Ashley Adams

Como buena diosa millennial, Ashley Adams no necesita ser la más guapa para impactar en el porno: le basta con ser simpatiquísima, descaradísima y tener un dominio de las redes sociales a la altura de un community manager profesional. Estamos, eso sí, ante una pornstar vocacional: llegó a la industria con solo 18 añitos e impresionó a las grandes productoras gracias a dos rasgos que no se suelen ver a menudo: un cuerpazo voluptuoso del todo natural y una piel libre de cualquier tatuaje.

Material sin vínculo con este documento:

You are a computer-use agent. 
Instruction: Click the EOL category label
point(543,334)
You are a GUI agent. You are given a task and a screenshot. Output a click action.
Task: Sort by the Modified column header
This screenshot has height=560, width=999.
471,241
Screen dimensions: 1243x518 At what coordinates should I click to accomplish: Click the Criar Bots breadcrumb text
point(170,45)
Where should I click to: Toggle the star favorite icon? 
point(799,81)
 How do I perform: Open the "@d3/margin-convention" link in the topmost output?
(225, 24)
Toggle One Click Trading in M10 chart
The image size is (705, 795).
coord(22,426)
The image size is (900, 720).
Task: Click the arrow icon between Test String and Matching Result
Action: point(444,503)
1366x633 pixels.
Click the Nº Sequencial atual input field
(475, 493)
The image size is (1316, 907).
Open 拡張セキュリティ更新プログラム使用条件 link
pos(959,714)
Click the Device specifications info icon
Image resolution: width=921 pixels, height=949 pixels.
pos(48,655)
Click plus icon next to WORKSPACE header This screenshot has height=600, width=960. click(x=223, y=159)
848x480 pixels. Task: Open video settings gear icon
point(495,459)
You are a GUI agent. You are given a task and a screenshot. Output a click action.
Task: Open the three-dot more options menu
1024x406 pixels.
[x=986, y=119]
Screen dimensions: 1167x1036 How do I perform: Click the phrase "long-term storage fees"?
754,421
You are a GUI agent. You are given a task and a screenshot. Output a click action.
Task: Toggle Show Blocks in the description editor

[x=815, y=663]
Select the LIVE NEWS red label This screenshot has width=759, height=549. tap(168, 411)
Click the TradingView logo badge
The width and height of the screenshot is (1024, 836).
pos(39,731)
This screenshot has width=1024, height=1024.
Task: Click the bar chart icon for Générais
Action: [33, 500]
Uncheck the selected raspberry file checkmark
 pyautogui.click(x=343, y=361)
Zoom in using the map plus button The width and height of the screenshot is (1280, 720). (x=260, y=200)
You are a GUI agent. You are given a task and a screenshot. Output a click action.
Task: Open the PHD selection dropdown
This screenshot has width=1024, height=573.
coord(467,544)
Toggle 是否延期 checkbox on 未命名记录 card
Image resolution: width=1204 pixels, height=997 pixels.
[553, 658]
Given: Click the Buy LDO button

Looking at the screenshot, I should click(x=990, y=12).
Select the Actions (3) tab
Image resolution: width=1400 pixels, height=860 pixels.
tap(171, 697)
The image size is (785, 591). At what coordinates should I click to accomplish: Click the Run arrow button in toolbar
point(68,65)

En cuestión de dos años, Ashley logró hacerse un nombre en el negocio y convertirse en una habitual de los estudios con más renombre. No tiene muchas posibilidades de situarse entre las más grandes, pero tampoco parece que sea la ambición de esta profesional del sexo de ascendencia irlandesa, griega e italiana. Mientras pueda mantener su buen estatus a base de hacer el porno comercial de bajo sacrificio físico donde se siente más cómoda, y sobre todo mientras su popularidad le permita seguir acumulando seguidores en Twitter e Instagram (muchos fans ahora mismo significa mucho dinero de manera directa si se utilizan las herramientas adecuadas), Ashley seguirá aprendiendo el oficio a su ritmo (el squirting, por ejemplo, es un arte que logró dominar tiempo después de entrar en la profesión) y dándonos grandes alegrías a quienes apreciamos su sonrisa imperfecta y su cuerpo perfecto.